Leelanau County, Michigan, artist Cynthia Marks, 71, has been “making art for 50+ years, a startling and comforting thought,” she said. “I am consumed by using clay to conceptualize most any thought in a form or surface, generally drawing from my everyday life, art history, and nature.” Cynthia hand-builds vessels and pots from terra cotta and white stoneware clay, into which she carves, stamps, and draws to create highly decorative surfaces; “experimenting with different clay bodies and always searching for that huge, new thought.” And it all begins with a coil of clay. This interview was conducted in January 2023 by Sarah Bearup-Neal, GAAC Gallery Manager, and edited for clarity.

Pictured left: Cynthia Marks


What is your process for making vessels?

I build using coils. I roll coils. I score and slip in-between. I often use a template to get the form. If it’s a large piece, I always use a template that I’ve made out of tag board.

The scoring of the coils is to create two, rough surfaces. You lightly score the coil, then score the preceding coil, which is affixed to a base. That allows you to get a better bond. Some potters will leave their coils showing on the outside; I do not. I’m quick at rolling coils. I find that when I build with slabs, I spend more time getting rid of the slab mark, and sometimes they come back when subjected to heat. I use coils to build about 90 percent of the time. Once in a while I’ll get on a jag and throw but I’ve tried throwing vases and doing my surface technique that I’ve adapted or invented, but people prefer hand building — as far as selling my work in galleries goes.
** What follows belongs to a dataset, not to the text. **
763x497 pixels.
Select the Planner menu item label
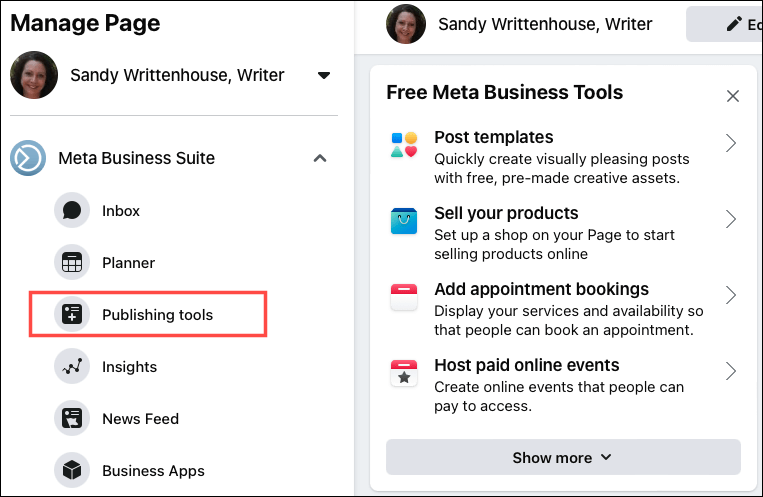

Does hand building give you different kinds of freedoms that throwing does not?

Yes. And, I’m better at it. I lived in an area, most of my life, where there were many potters. Goshen College was right up the road, and at the helm was Marvin Bartel, and no one could throw better than Marvin and all of his students. And some of them, especially big brawny men, stayed in the area. In the other direction, to the west, we had Bill Kremer at Notre Dame, and he had a following and a flock that stayed in South Bend [Indiana]. So there were a lot of these young, brawny men who could throw. And even when I was young, I couldn’t throw as well as they did, and I didn’t have time to perfect the skill because I was teaching [high school art] full-time and raising a family.

Were you trying to differentiate yourself from the herd of throwers?
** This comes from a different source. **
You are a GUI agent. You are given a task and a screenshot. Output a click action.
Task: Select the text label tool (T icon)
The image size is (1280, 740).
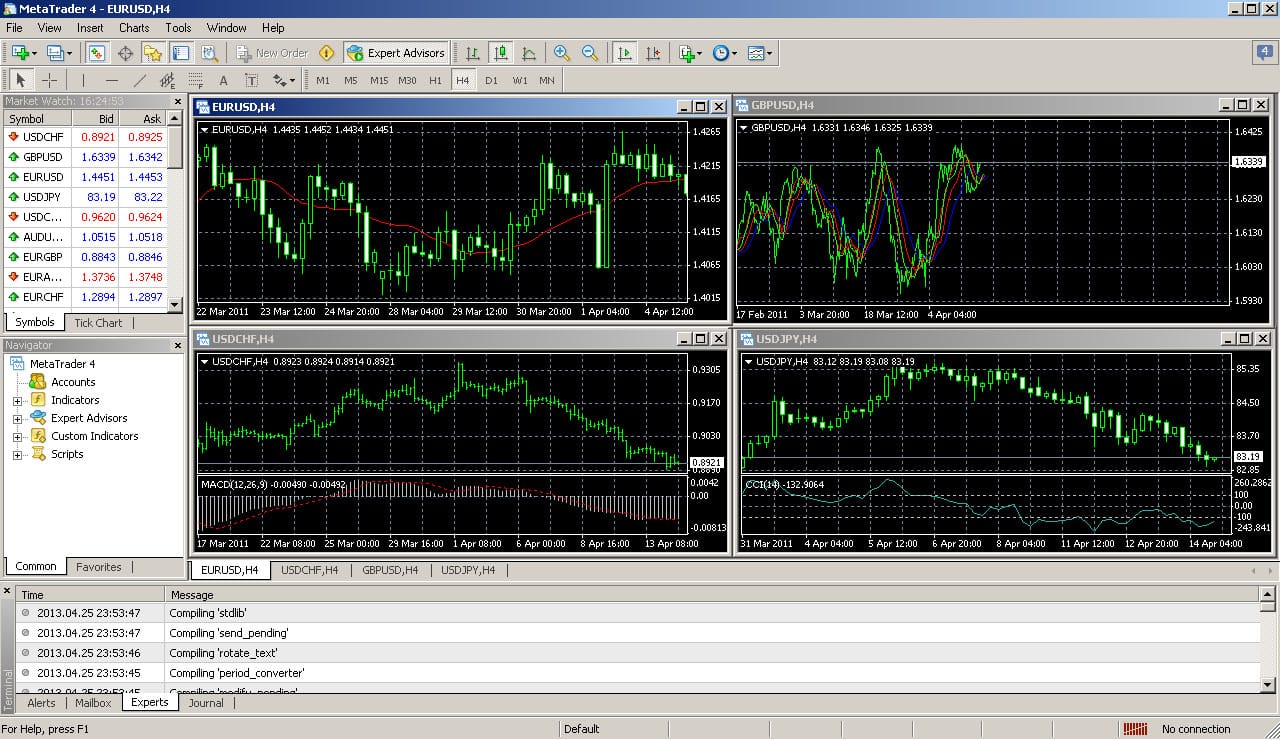click(250, 80)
I taught throwing for a long, long time. I taught it every semester. I had six wheels. But for my own personal work I felt more satisfied when I hand built. You can experiment more.

[NOTE: Cynthia taught visual art in the Indiana Public School system from 1975 – 2008.]
Bird Plate, Stoneware, 23″x22″, 2015, Cynthia Marks

Why do you like working in clay?

I came to clay as a means of expression because it was what the schools [she attended] could afford to buy. My degree is actually in jewelry design and metal smithing. But I had also taken a good amount of hours in ceramics in undergrad, and I liked it. I was good at it, so I did it.
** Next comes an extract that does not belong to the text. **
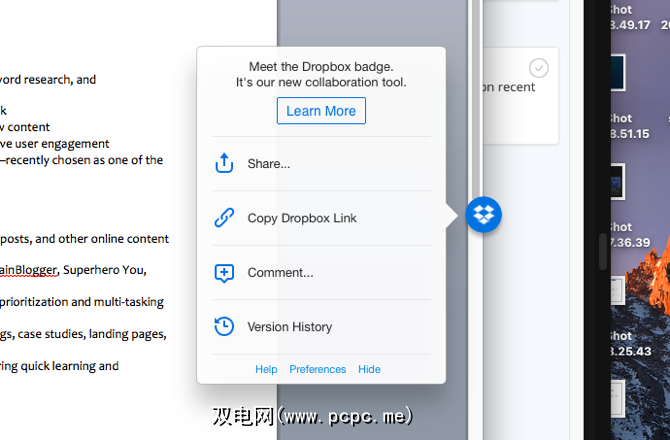
Task: Open the Help link
Action: 266,369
How did your formal training affect your development as a creative practitioner?

I wouldn’t be where I am today. I always say it’s the power of an IU degree.

[NOTE: Cynthia attended Indiana University/Bloomington from 1970-74, receiving a Bachelors of Science/Education; and a Masters of Science/Education from Indiana University, 1976-79.]

People say, Oh, you’re so talented. And I say, No. I’m highly educated. I was so fortunate to work with and be mentored by famous people. Alma Eikerman, the head of metal smithing and jewelry design at IU, was my friend. We had a long relationship, long after I graduated. And the same with Karl Martz and John Goodheart in ceramics. They were huge in the field. I didn’t know it until later, but for a public university their art program was sixth in the nation. For a little girl from Mishawaka [Indiana], who was first generation [college student in her immediate family], it was a pretty big deal.

Describe your studio/work space.

My work space is probably why I live here. We [husband David] built our little cottage in 2015. It was just to be a weekend place. When we got tired of going back and forth after four years, I said that I can’t live here without a studio. There’s no way. So, over the course of a week, my husband and my son-in-law’s father framed out half of our basement — about 600 square feet, but it’s more than adequate. It has an easement window, so birds hop along the edge, and once in a while a frog or snake gets down in there. I go down there, and I just smile. I used to laugh. Before we remodeled, the most expensive thing in the house was my kiln. My husband insisted I couldn’t buy a used one. So I bought a brand new Skutt. Great big, beautiful Skutt.

Why did your husband insist on a brand new kiln?

He likes me to be happy. I wasn’t keen on this idea of moving here. I thought of myself as a city girl. His grandparents had a cherry farm in Arcadia, so he spent his whole life coming here every summer, and then we started vacationing [in Leelanau County].

How does your studio facilitate your work?

Cynthia Marks’s studio

I think artists are very much into their tools and equipment, at least I am. I’m also old school: I have to have a book shelf because I still use books. I have a big bench and wedging board. I have an array of glazes. I have everything I need, and more. It’s the biggest room in our house.

Tell me about the books.

I have jewelry books. I have animal books. I have pattern books. I have textile history books. I tend to not look at other people’s pots. Marvin Bartel taught me that. He advised his students to look at jewelry, painting, sculpture, art history. We can borrow; we don’t need to copy someone else’s pots. And, I took that to heart. I had an extensive library when I was growing up. We used to laugh about going to the Church of Borders on Sunday mornings. I used to buy the newest, latest [ideas], boxes of books to take to my classroom, and I kept a lot of them when we moved here.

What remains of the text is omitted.